Although the biblical myth of the Tower of Babel illustrates linguistic and cultural diversity, productive mutual influences marked the ancient civilizations of the Tigris-Euphrates and Nile valleys. China's 3,000-year-long uninterrupted literary history influenced the cultural traditions of other Asian countries. Ancient India extended itself into foreign countries under Emperor Asoka “of benevolent aspect, ” who served as an effective proselytizer of Buddhism in the third century B.C.E.
Powerfully forwarding the process of reintegration and consolidation in the West were the conquests of Alexander the Great and of successive Roman generals. They managed to impose a kind of unity on the entire Western world and thus made possible a proliferation of contact and cross-fertilization among what had hitherto been relatively isolated and self-sufficient ethnic and cultural groupings.

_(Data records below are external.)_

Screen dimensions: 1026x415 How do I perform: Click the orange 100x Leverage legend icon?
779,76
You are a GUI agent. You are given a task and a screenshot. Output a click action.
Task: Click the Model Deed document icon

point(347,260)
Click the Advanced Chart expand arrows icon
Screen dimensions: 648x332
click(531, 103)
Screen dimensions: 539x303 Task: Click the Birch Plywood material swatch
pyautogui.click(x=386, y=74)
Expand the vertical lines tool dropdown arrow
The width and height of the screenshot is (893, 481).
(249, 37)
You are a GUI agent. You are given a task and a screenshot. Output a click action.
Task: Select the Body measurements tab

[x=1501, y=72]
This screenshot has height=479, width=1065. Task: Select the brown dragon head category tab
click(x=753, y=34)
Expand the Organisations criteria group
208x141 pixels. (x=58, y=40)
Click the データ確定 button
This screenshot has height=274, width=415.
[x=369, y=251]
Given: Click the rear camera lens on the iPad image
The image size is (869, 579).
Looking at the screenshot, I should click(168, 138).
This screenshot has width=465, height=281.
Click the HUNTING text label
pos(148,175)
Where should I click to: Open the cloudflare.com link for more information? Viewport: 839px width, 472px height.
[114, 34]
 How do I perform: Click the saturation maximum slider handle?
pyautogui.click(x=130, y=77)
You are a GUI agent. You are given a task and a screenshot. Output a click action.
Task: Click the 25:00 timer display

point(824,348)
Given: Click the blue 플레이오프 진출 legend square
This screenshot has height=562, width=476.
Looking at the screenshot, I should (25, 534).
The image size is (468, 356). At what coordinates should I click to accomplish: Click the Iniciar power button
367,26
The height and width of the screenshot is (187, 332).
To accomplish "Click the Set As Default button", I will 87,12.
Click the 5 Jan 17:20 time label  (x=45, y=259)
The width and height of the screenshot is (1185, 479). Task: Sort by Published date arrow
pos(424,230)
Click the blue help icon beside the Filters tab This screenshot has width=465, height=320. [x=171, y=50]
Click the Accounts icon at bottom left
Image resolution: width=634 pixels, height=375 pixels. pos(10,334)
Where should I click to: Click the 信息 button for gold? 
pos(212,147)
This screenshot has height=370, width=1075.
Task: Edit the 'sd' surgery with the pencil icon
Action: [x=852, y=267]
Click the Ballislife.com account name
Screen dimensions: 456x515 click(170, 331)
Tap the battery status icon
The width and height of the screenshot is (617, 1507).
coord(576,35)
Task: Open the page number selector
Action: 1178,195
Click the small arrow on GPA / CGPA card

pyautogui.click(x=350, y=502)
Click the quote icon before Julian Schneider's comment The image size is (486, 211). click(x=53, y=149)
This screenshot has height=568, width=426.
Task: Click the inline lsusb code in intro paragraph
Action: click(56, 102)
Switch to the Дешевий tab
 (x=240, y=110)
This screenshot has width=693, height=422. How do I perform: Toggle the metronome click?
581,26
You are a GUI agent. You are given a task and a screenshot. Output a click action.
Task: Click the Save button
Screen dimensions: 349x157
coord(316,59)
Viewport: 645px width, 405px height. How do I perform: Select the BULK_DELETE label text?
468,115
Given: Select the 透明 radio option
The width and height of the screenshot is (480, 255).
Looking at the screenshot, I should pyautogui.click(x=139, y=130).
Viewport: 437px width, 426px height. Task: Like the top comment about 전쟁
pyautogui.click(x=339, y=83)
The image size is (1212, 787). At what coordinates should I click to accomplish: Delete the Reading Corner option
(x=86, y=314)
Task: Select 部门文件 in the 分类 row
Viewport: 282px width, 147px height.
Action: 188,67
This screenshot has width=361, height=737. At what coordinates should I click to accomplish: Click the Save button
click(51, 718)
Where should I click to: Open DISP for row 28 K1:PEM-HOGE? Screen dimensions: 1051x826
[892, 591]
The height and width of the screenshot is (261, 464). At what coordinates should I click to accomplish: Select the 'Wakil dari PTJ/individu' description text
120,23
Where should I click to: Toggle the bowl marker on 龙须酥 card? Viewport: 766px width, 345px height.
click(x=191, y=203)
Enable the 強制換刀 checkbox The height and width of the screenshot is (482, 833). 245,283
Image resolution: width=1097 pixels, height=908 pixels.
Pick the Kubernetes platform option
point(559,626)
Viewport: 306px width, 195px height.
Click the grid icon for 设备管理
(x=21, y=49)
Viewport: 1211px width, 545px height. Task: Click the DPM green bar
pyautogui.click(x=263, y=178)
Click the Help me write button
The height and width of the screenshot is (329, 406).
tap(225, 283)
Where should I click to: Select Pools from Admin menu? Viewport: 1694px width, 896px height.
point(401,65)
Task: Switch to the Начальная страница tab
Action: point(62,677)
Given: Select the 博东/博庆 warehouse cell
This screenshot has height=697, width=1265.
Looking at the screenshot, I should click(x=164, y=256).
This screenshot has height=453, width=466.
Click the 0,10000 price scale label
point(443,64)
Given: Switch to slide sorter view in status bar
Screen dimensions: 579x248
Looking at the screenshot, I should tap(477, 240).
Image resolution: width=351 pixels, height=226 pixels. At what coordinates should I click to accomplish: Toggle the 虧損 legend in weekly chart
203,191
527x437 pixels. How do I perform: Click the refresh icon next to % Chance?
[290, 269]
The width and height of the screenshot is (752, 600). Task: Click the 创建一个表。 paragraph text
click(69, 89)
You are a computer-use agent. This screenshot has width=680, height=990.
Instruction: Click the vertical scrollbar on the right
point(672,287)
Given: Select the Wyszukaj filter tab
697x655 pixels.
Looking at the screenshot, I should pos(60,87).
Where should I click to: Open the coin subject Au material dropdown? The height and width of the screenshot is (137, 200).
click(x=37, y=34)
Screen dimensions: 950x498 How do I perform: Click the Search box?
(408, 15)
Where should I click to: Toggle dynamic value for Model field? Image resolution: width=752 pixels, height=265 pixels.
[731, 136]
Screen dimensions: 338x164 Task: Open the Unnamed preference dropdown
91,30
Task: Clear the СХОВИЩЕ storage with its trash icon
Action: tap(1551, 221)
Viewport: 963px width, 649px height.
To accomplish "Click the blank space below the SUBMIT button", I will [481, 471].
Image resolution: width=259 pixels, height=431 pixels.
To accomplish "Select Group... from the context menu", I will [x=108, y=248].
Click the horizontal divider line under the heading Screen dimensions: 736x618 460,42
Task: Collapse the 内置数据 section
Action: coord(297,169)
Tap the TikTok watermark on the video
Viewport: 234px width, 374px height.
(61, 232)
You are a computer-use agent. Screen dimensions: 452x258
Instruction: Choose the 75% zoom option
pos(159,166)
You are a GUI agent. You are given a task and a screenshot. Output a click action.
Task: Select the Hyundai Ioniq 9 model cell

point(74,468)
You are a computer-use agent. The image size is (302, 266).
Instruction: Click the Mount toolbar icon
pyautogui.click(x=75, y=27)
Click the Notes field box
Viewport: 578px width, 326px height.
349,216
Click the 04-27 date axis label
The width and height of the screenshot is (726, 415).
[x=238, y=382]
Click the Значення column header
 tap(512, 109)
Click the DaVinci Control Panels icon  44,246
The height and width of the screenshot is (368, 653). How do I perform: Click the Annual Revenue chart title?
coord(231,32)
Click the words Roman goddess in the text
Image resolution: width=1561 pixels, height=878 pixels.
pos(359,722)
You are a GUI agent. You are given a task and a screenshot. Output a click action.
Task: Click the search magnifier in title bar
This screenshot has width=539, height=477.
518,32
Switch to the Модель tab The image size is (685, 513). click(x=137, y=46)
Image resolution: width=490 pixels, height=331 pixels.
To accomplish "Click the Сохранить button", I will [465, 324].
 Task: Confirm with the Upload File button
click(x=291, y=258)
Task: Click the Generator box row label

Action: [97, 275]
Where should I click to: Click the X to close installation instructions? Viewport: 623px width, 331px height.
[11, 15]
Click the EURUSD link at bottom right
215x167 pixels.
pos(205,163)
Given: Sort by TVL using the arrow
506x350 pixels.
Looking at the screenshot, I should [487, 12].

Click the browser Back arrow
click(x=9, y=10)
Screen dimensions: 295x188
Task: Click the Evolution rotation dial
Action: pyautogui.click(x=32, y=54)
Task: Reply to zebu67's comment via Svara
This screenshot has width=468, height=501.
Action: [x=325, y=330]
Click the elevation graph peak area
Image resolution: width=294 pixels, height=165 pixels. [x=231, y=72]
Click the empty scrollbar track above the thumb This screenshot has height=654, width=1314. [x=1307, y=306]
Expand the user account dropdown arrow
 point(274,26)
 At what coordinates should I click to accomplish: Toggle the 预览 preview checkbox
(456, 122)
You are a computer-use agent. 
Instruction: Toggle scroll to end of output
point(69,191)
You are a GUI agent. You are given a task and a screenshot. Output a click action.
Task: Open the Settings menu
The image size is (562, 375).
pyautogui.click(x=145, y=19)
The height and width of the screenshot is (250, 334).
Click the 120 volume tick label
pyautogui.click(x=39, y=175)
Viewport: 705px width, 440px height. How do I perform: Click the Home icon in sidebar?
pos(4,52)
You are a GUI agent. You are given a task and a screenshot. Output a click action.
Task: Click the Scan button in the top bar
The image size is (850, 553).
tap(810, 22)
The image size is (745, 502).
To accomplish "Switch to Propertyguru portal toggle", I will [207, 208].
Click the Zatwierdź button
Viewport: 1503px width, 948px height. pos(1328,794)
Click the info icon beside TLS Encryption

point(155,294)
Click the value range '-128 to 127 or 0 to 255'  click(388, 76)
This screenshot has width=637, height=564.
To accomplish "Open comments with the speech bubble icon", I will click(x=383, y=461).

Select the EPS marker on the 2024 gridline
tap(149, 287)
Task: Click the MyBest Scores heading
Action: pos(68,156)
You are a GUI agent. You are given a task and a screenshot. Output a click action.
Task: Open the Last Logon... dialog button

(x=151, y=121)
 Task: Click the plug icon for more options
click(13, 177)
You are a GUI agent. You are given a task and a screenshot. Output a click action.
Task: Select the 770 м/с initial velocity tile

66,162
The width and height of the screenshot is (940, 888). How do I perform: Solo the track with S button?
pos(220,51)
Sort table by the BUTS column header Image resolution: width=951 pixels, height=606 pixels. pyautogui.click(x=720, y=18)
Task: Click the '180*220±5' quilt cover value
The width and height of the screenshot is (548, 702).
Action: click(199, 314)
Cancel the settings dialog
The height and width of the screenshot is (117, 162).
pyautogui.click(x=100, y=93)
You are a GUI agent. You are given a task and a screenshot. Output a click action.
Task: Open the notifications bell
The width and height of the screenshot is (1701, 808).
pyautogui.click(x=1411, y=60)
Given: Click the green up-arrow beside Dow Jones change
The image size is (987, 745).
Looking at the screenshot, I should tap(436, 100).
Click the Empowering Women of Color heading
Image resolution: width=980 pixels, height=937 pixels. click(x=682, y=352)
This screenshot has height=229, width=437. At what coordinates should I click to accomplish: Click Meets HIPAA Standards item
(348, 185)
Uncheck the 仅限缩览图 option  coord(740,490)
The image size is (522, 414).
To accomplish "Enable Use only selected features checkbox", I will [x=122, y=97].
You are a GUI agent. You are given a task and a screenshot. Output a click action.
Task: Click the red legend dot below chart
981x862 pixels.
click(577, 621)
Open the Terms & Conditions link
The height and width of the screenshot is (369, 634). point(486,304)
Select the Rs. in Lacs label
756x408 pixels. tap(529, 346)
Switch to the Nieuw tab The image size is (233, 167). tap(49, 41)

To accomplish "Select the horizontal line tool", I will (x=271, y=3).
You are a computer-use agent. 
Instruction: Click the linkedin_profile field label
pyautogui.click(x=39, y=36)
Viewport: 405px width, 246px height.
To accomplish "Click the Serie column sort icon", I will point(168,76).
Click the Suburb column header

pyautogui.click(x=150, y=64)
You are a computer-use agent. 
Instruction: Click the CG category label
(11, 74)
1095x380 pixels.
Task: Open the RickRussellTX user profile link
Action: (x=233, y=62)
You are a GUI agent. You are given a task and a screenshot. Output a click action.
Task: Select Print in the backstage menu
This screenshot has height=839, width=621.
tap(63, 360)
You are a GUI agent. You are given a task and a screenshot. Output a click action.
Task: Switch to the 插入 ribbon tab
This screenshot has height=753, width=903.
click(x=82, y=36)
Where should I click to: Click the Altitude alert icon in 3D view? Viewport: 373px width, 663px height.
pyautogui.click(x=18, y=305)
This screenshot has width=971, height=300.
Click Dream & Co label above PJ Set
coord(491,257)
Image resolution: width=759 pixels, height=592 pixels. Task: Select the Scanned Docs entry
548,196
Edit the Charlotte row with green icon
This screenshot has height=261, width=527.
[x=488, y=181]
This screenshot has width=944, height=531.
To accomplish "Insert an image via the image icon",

During the aftermath of Rome's decline, within a little more than a century after the prophet Muhammad's death in 632, Arabic control extended from Spain to the Indus River. The Arabic language, penetrating India, the Indies, and central Asia as well, became the language of law and culture even as the interplay between Islam and the West produced fascinating medieval artistic, architectonic, and scientific interactions.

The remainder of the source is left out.